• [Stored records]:
= Beginning of Section =
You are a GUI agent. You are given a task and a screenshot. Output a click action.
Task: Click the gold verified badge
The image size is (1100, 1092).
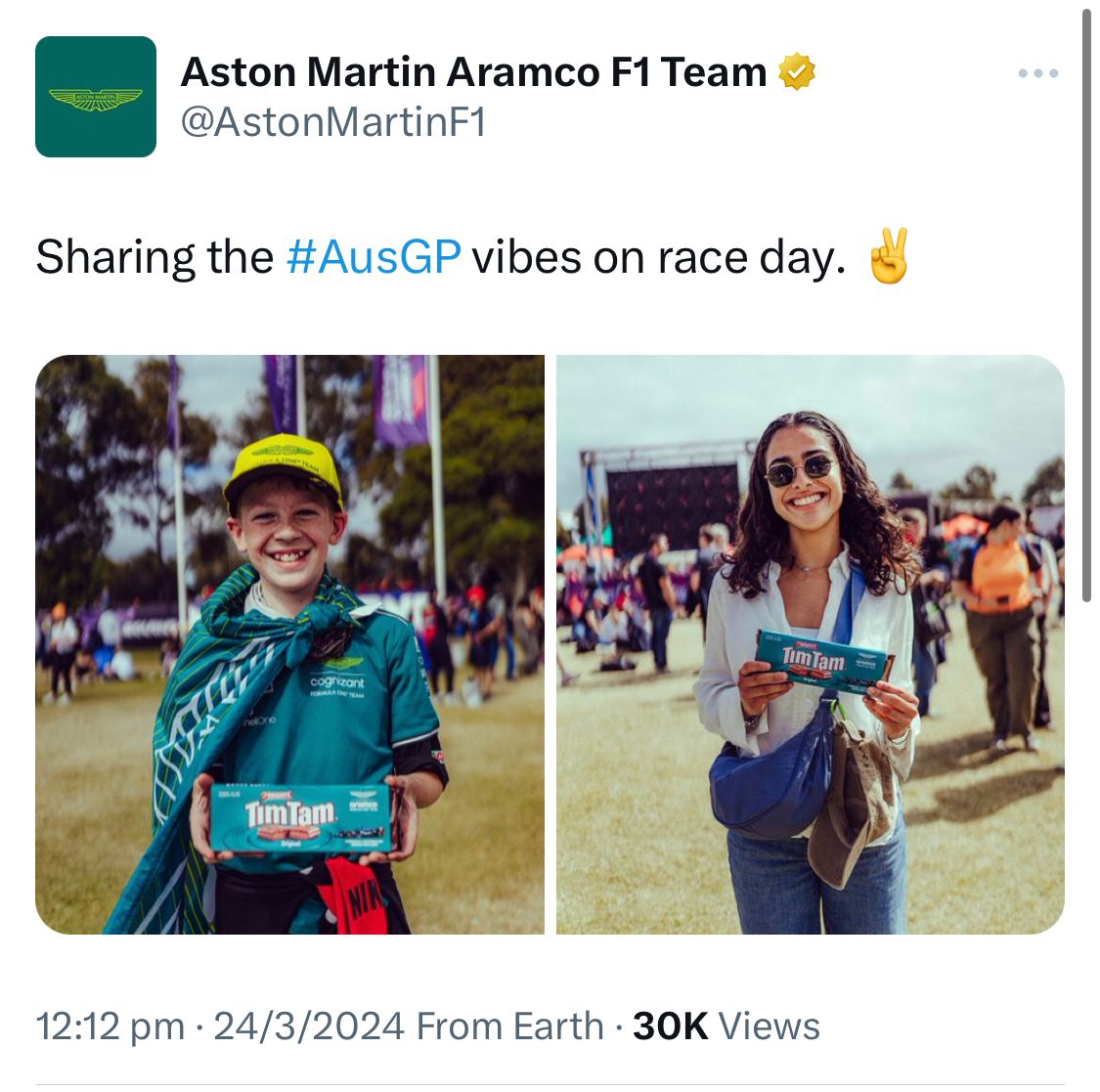(x=797, y=71)
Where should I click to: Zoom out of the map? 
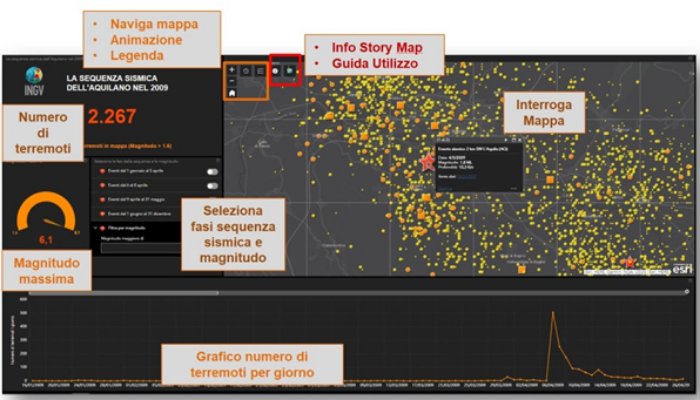[x=233, y=81]
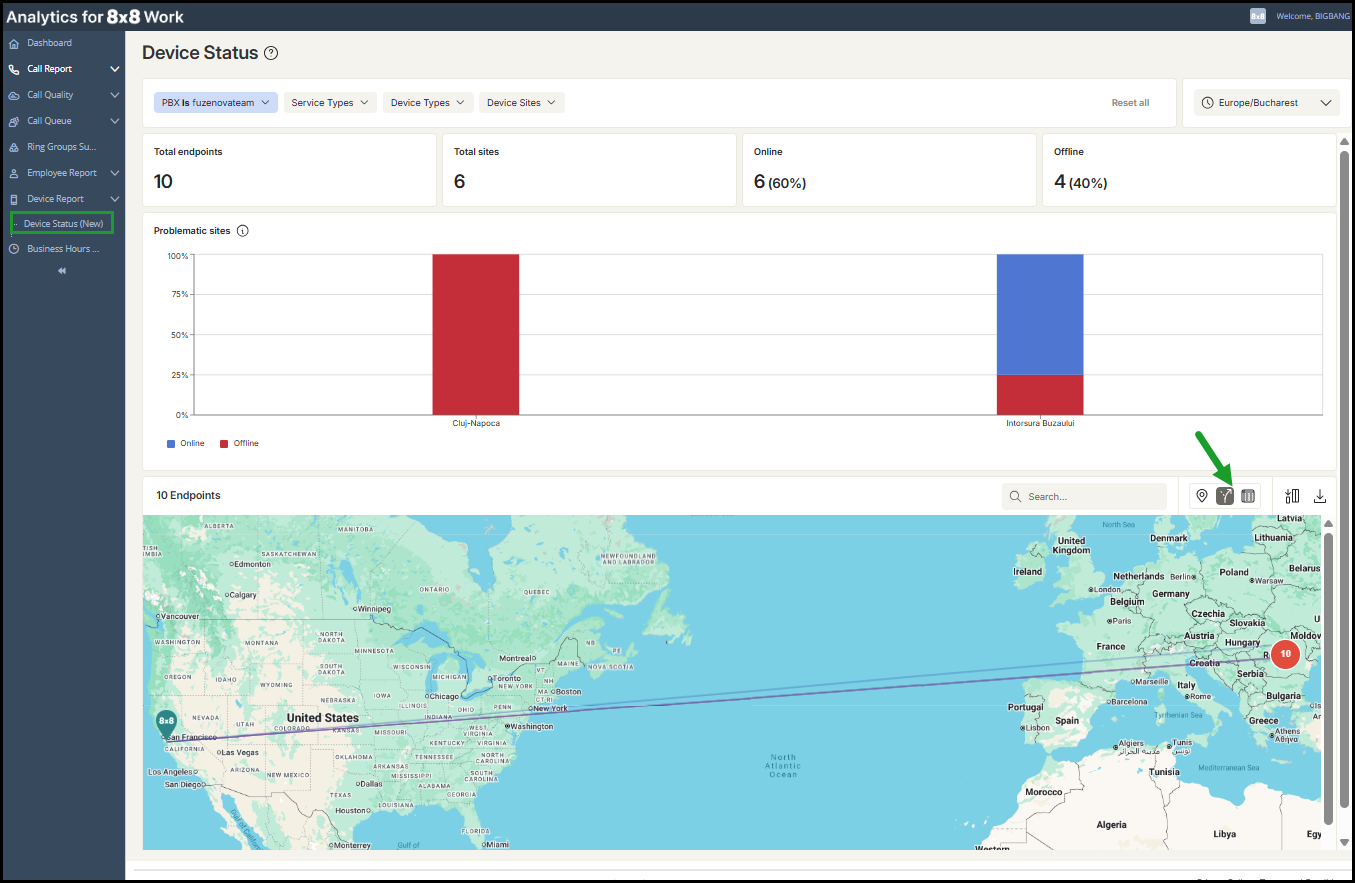
Task: Click the endpoints Search field
Action: pos(1085,496)
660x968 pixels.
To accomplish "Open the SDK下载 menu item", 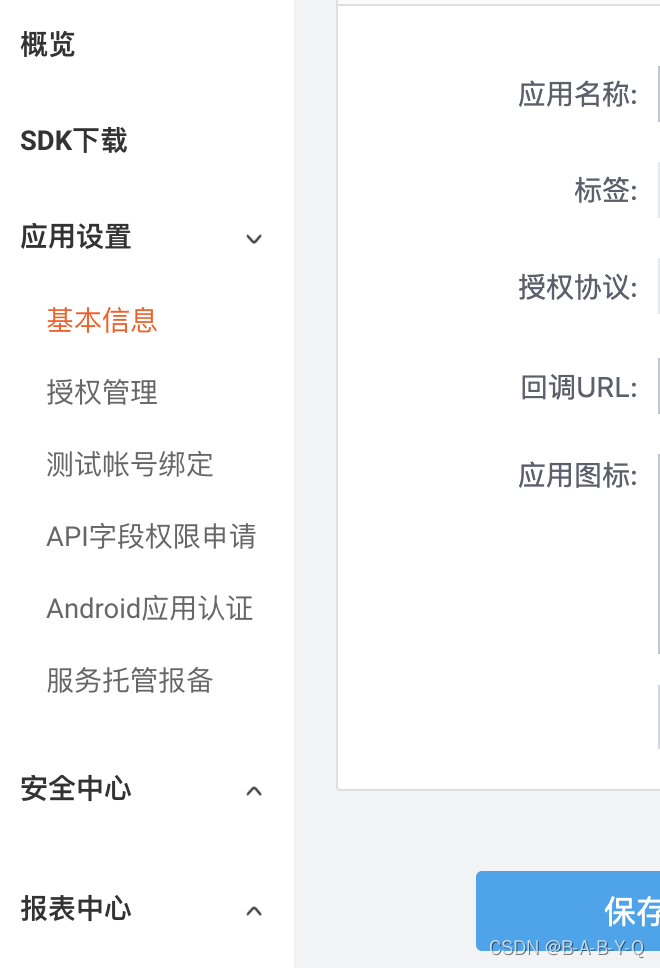I will [74, 141].
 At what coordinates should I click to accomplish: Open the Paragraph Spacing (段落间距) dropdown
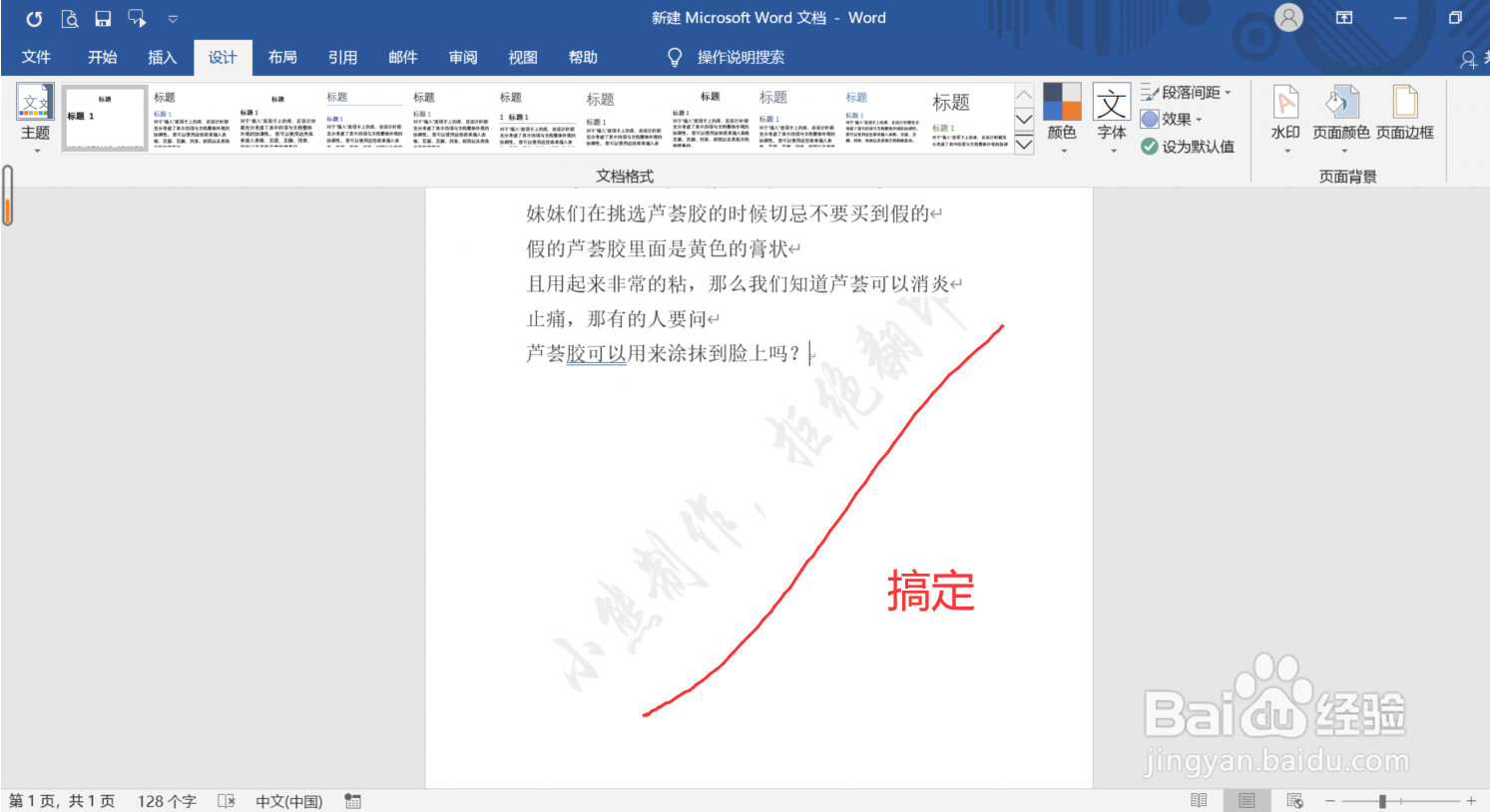1188,92
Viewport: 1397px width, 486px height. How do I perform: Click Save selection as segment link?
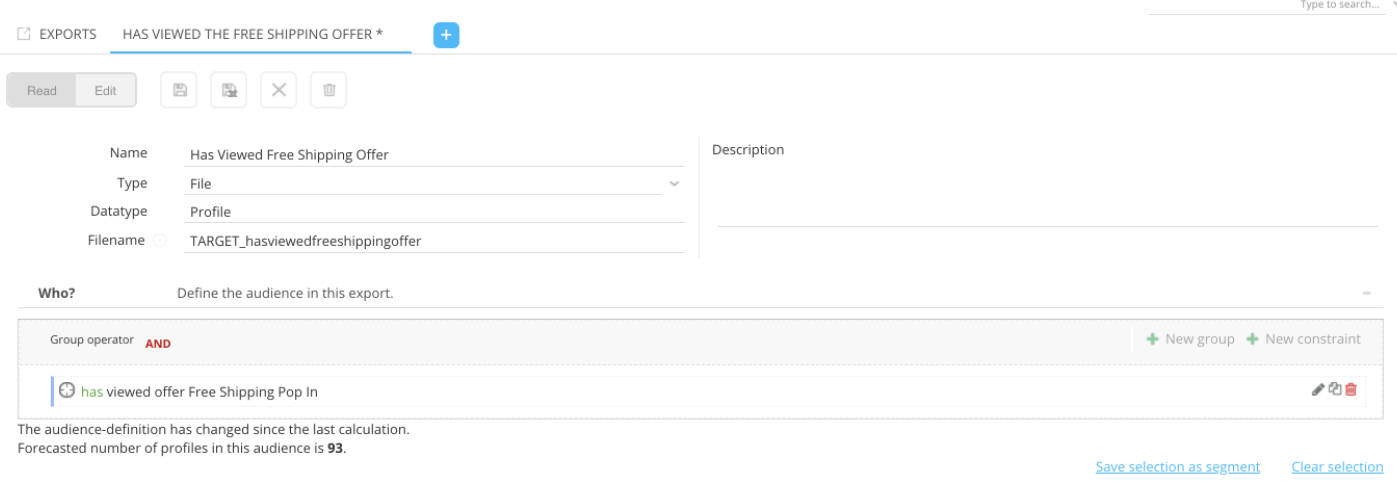(x=1177, y=467)
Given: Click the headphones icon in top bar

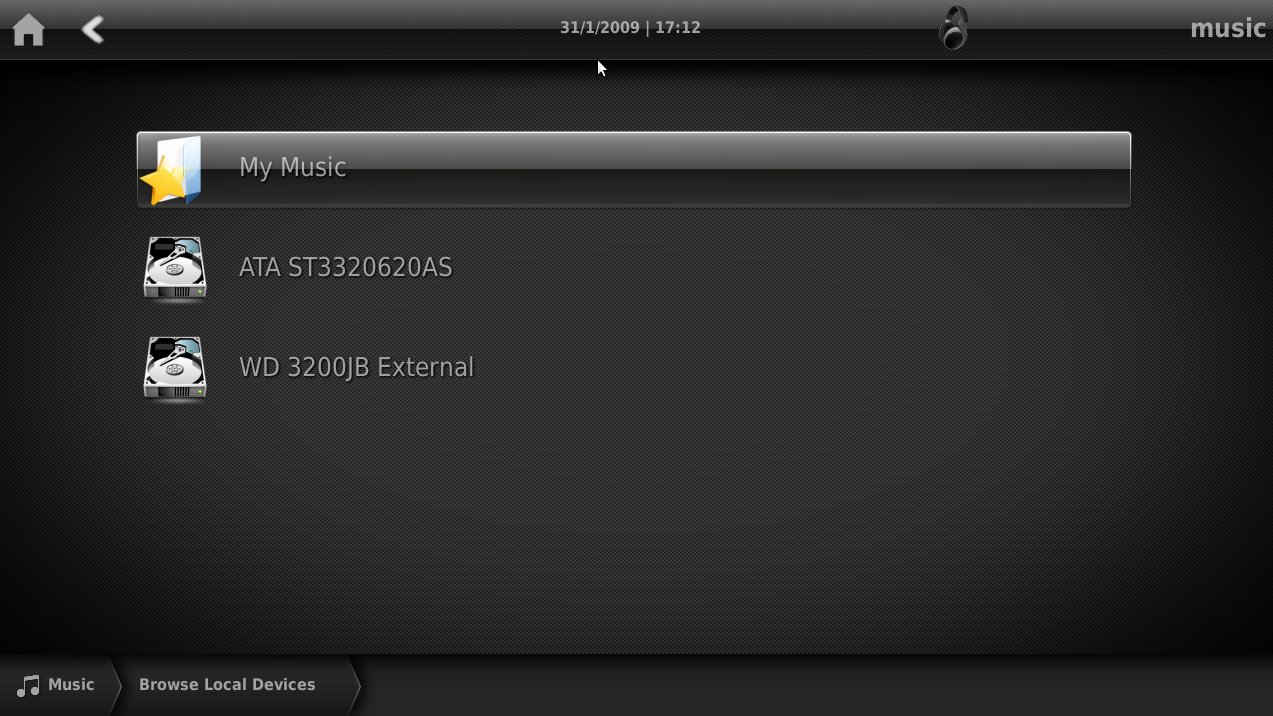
= End of Section =
• [YOUR OBJECTIVE]:
Please reproduce, word for word, every line from the first line of the records above through the line containing "660x968 pixels.", and leave out the pictures.

• [RESULT]:
You are a GUI agent. You are given a task and a screenshot. Output a click action.
Task: Click the gold verified badge
The image size is (1100, 1092).
(x=797, y=71)
Where should I click to: Zoom out of the map? 
[x=233, y=81]
Task: Click the endpoints Search field
Action: pos(1085,496)
660x968 pixels.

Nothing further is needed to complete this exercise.